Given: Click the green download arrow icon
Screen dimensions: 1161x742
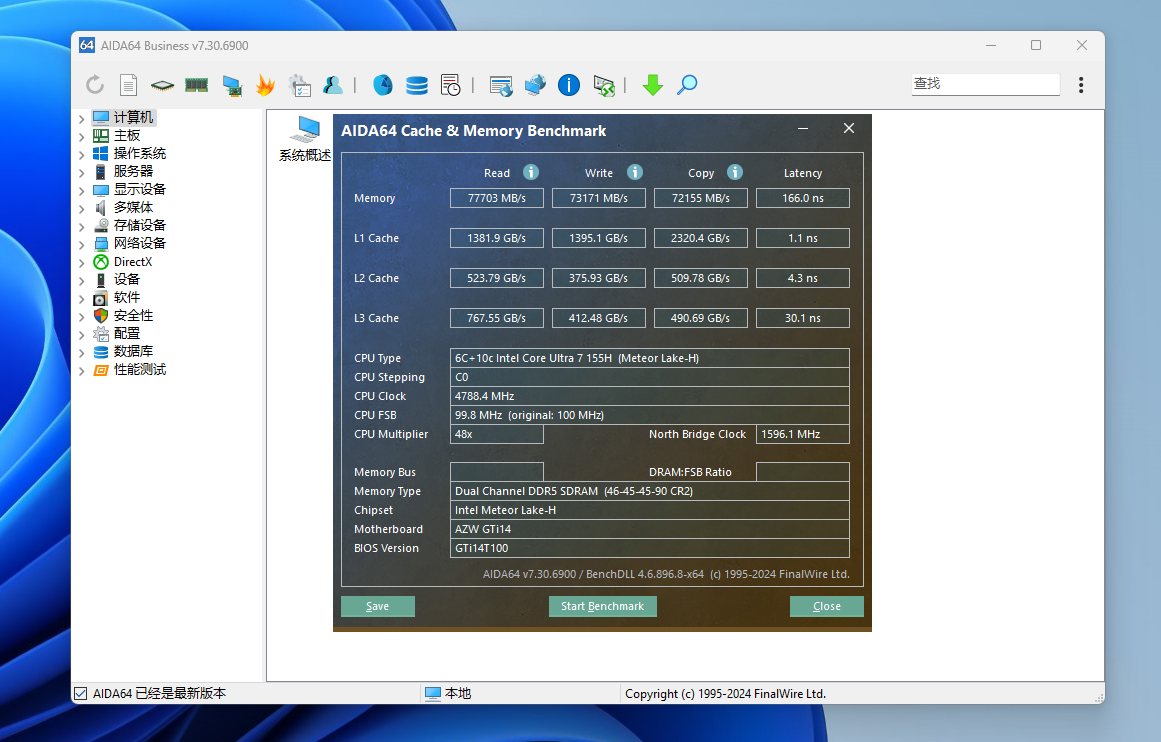Looking at the screenshot, I should [653, 85].
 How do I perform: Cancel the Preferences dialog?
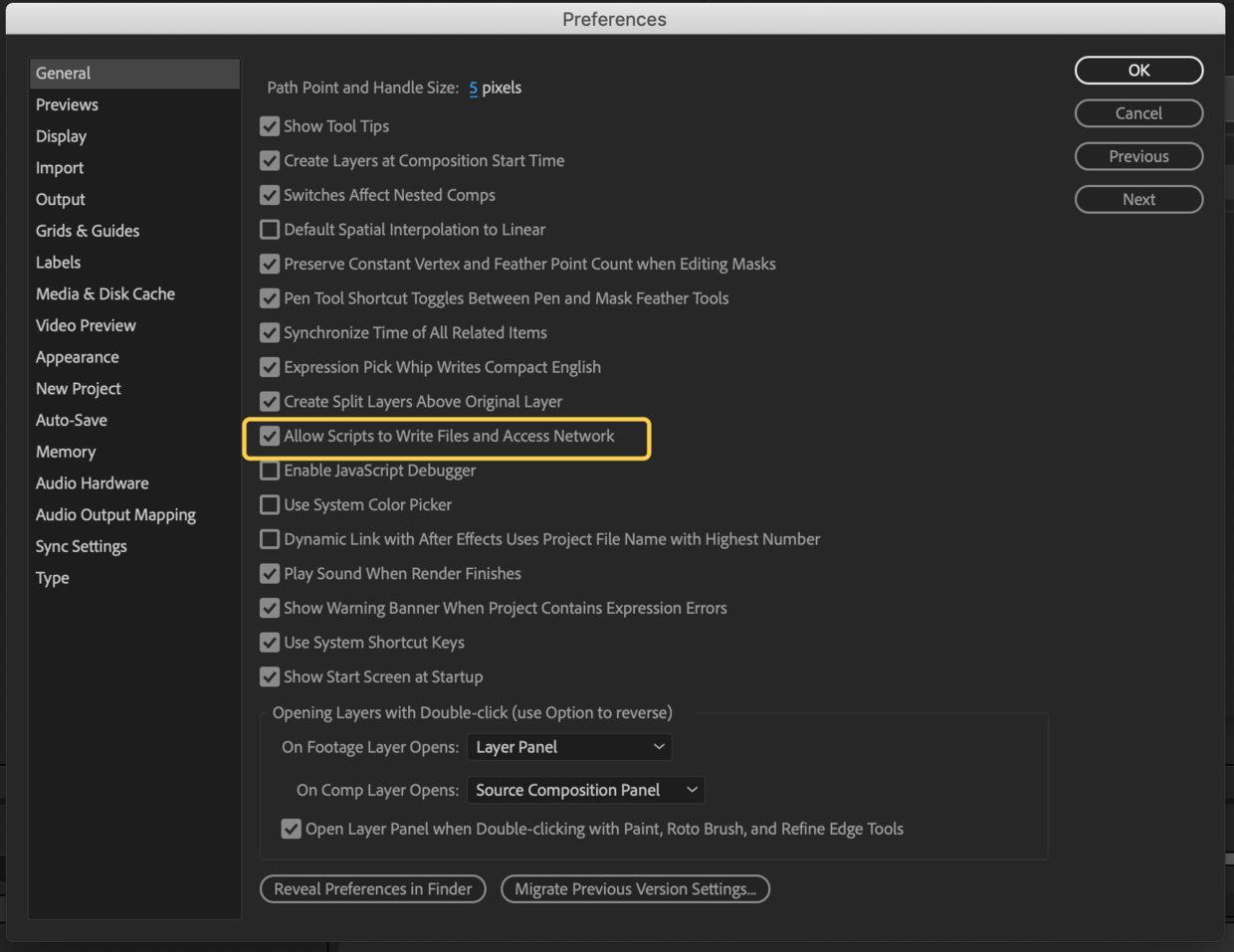(1138, 113)
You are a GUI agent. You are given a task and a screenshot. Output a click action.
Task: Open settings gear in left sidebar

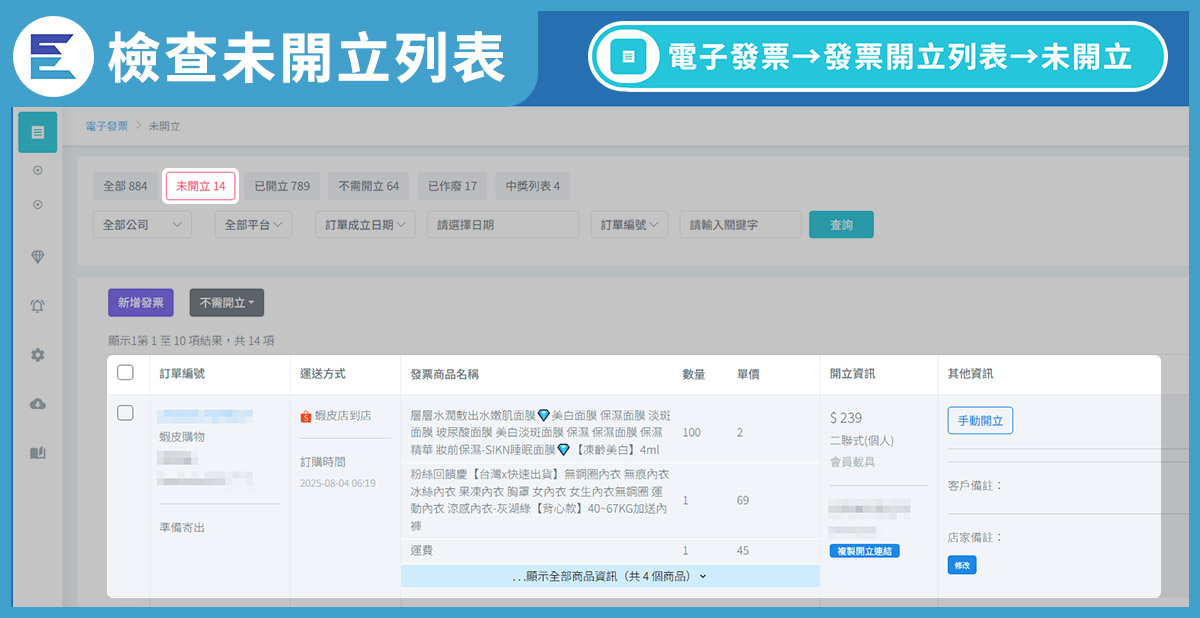(x=38, y=355)
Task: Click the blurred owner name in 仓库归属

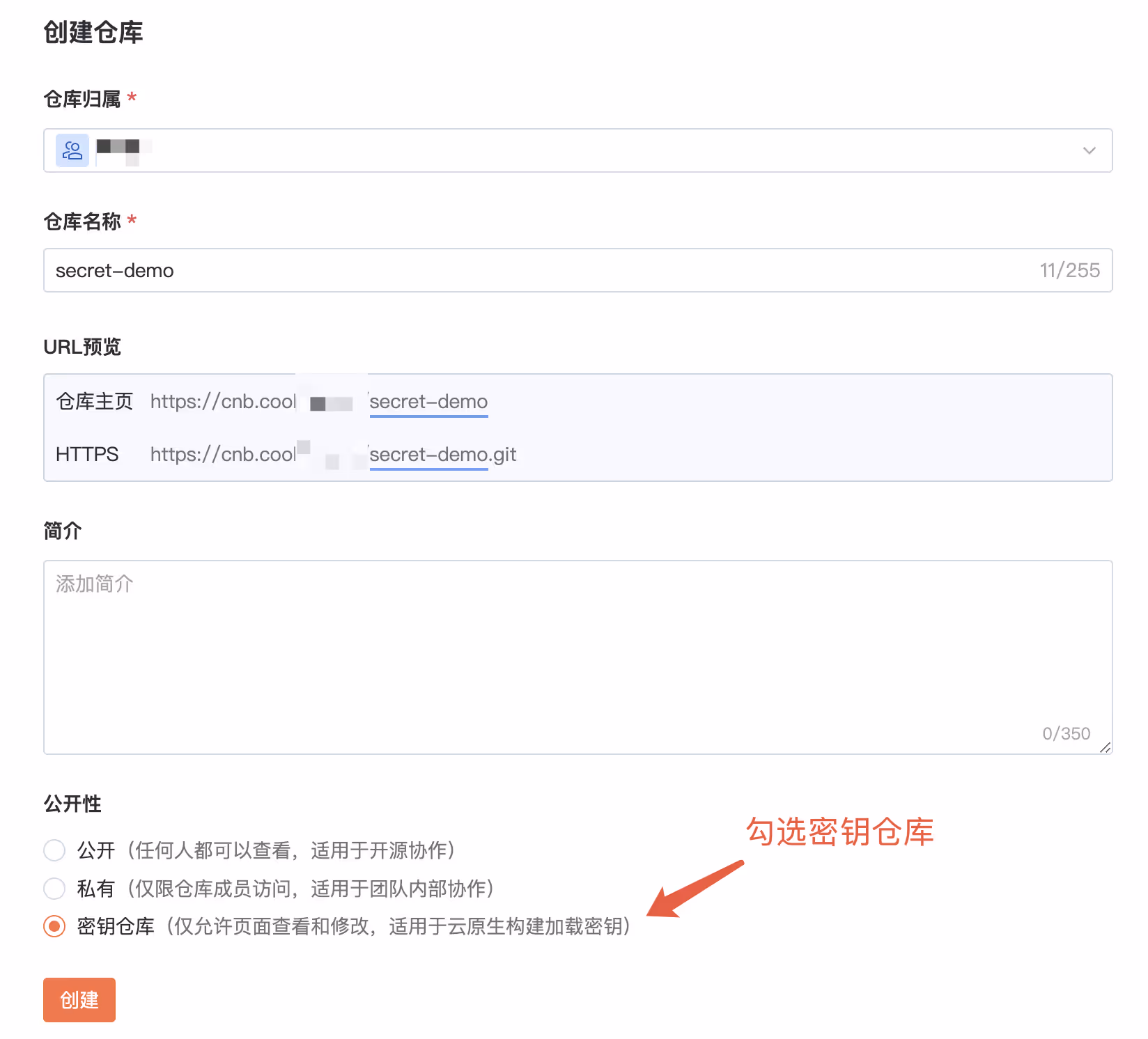Action: click(x=118, y=148)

● **YOUR OBJECTIVE**: Transcribe exactly the line that contains "How do I perform: Cancel" and each line after it through the end of the listing. Leave out the pictures.

● **REPLY**:
 How do I perform: Cancel the Preferences dialog?
(1138, 113)
You are a GUI agent. You are given a task and a screenshot. Output a click action.
Task: Open settings gear in left sidebar

(x=38, y=355)
Task: Click the blurred owner name in 仓库归属

Action: click(x=118, y=148)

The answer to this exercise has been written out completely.